LESETEXT »
■ ■ ■ ■ ■ ■ ■
Umformung zu Formholzprofilen schafft Effizienz

Das zelluläre Polymer Holz lässt sich nämlich mit Hilfe von Wärme und Feuchte sowohl quer als auch längs zur Faser zusammendrücken und wieder auseinanderziehen. Dieses Materialverhalten führt zu einer erheblichen Steigerung der Festigkeit. Die Bruchdehnung erhöht sich dabei gleich um zwei Zehnerpotenzen.

Diese THM-Umformung schafft materialeffiziente Profile, für die das gesamte Spektrum heimischer Baumarten zur Verfügung steht. Profile können auf diese Weise mit einem Achtel des Materials eine bis zu vierfache Tragfähigkeit erzielen.

In Verbindung mit physikalischen und chemischen Modifizierungen entstehen innovative und dauerhafte Konstruktionen, die nach ihrer Nutzung noch lange im Stoffkreislauf verbleiben.

Nadel- und Laubholz sind gleichermaßen geeignet. Ausgehend von diesen Überlegungen, wurden am Institut für Stahl- und Holzbau massive Platten aus verdichteten Holzarten hergestellt, die danach wiederum unter Wärme und Feuchtigkeit zu Profilen umgeformt wurden, wobei die Faltung der Zellwände wieder rückgängig gemacht wird.

Formholzrohre können nachträglich mit Hochleistungsfasern verstärkt werden. Dieser Verbund öffnet dem Holz neue Anwendungsgebiete in Bauwesen und Architektur, aber auch im Leicht- und Anlagenbau.

Preiswert und funktionell

Angesichts der hohen Festigkeit der Fasern können Bauaufgaben realisiert werden, die heute energieintensiven Materialien vorbehalten sind. In Kombination mit dem preiswerten, aber dennoch festen Holz entstehen Bauteile, deren Preis und Funktion sich allen Bauaufgaben gewachsen zeigen.
■ ■ ■ ■ ■ ■ ■
DIE DATEN »
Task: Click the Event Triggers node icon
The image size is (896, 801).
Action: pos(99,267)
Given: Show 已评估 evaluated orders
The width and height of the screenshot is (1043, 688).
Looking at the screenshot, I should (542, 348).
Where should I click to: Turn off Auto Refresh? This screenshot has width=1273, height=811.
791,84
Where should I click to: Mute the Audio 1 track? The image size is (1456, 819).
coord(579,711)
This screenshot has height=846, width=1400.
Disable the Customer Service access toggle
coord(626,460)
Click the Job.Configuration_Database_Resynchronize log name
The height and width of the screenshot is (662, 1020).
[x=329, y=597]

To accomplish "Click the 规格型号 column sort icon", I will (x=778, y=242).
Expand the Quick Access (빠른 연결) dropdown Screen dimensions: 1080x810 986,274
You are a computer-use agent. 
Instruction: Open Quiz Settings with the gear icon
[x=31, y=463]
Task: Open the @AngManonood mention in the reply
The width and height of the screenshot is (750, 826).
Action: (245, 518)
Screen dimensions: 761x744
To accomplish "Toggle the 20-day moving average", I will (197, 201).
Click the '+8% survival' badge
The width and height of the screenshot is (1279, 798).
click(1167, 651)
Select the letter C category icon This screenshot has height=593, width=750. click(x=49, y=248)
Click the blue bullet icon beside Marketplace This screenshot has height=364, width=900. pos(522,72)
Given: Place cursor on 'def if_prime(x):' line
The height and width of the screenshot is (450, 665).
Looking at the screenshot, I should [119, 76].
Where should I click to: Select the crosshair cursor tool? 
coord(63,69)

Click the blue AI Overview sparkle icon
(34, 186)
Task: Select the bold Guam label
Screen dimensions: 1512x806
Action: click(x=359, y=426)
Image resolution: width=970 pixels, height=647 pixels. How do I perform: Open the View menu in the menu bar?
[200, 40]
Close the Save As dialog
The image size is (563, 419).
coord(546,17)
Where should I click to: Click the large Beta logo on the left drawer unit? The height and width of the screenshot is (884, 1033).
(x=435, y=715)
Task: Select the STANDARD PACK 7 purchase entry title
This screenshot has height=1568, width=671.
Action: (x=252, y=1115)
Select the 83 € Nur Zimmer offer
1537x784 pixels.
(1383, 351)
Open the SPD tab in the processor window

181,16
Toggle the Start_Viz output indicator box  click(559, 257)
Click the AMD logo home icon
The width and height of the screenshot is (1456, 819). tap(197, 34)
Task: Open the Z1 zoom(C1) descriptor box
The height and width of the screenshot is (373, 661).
■ ■ ■ ■ ■ ■ ■
Gib den Text über Formholzprofile ab der Stelle mit „Nadel- und Laubholz“ bis einschließlich „Bauaufgaben gewachsen zeigen.“ wieder und tausche dabei „Architektur“ gegen „Innenausbau“ aus. Die Daten sind eigenständiges Material und gehören nicht zum Lesetext.

LÖSUNG »
Nadel- und Laubholz sind gleichermaßen geeignet. Ausgehend von diesen Überlegungen, wurden am Institut für Stahl- und Holzbau massive Platten aus verdichteten Holzarten hergestellt, die danach wiederum unter Wärme und Feuchtigkeit zu Profilen umgeformt wurden, wobei die Faltung der Zellwände wieder rückgängig gemacht wird.

Formholzrohre können nachträglich mit Hochleistungsfasern verstärkt werden. Dieser Verbund öffnet dem Holz neue Anwendungsgebiete in Bauwesen und Innenausbau, aber auch im Leicht- und Anlagenbau.

Preiswert und funktionell

Angesichts der hohen Festigkeit der Fasern können Bauaufgaben realisiert werden, die heute energieintensiven Materialien vorbehalten sind. In Kombination mit dem preiswerten, aber dennoch festen Holz entstehen Bauteile, deren Preis und Funktion sich allen Bauaufgaben gewachsen zeigen.